List every album title mentioned in the text on "The Twelfth Album" below.

• TEXT EXCERPT:
-*-

- The album cover of "God" as it is described in the story
- Language: English
- Genres: Alternative history, science fiction

Publication
- Published in: Interzone (magazine)
- Publication type: Print (Magazine)
- Publication date: April 1998

= The Twelfth Album =

1998 short story by Stephen Baxter

"The Twelfth Album" is an alternative history short story by Stephen Baxter, first published in Interzone in April 1998. It is about an imaginary twelfth album recorded by the Beatles, called God. The album features songs that were written and recorded as solo projects by the group's members in reality, but in a parallel universe where the Beatles did not split up following the release of Let It Be, resulting in these songs being recorded by the group. In the universe where it was recorded, the Earth was apparently destroyed by a hail of comets, which shocks the two middle-aged men who find the album in their deceased workmate's room on board the docked Titanic Hotel in Liverpool.

In reality, the Beatles did release twelve albums, thirteen if Magical Mystery Tour is included. The story ignores one of them, Yellow Submarine, because it is considered by the characters more a George Martin score than a Beatles album, and the other, Magical Mystery Tour, was only released as an EP in the United Kingdom until 1976.

==Track listing==
- Side 1
1. "Gimme Some Truth", actually released on John Lennon's Imagine album.

-*-

• INFORMATION SUPPLIED:
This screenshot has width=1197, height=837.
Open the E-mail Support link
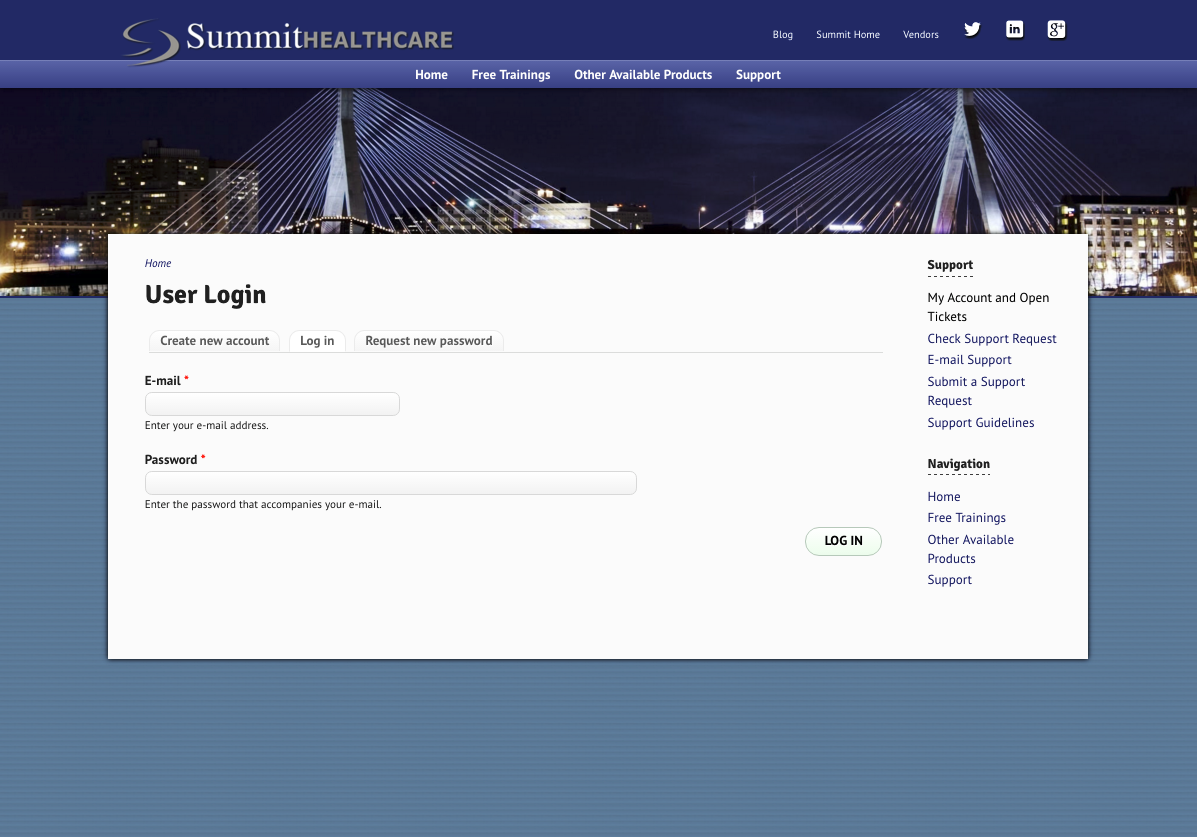point(969,359)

-*-

• ANSWER BELOW:
- God
- Let It Be
- Magical Mystery Tour
- Yellow Submarine
- Imagine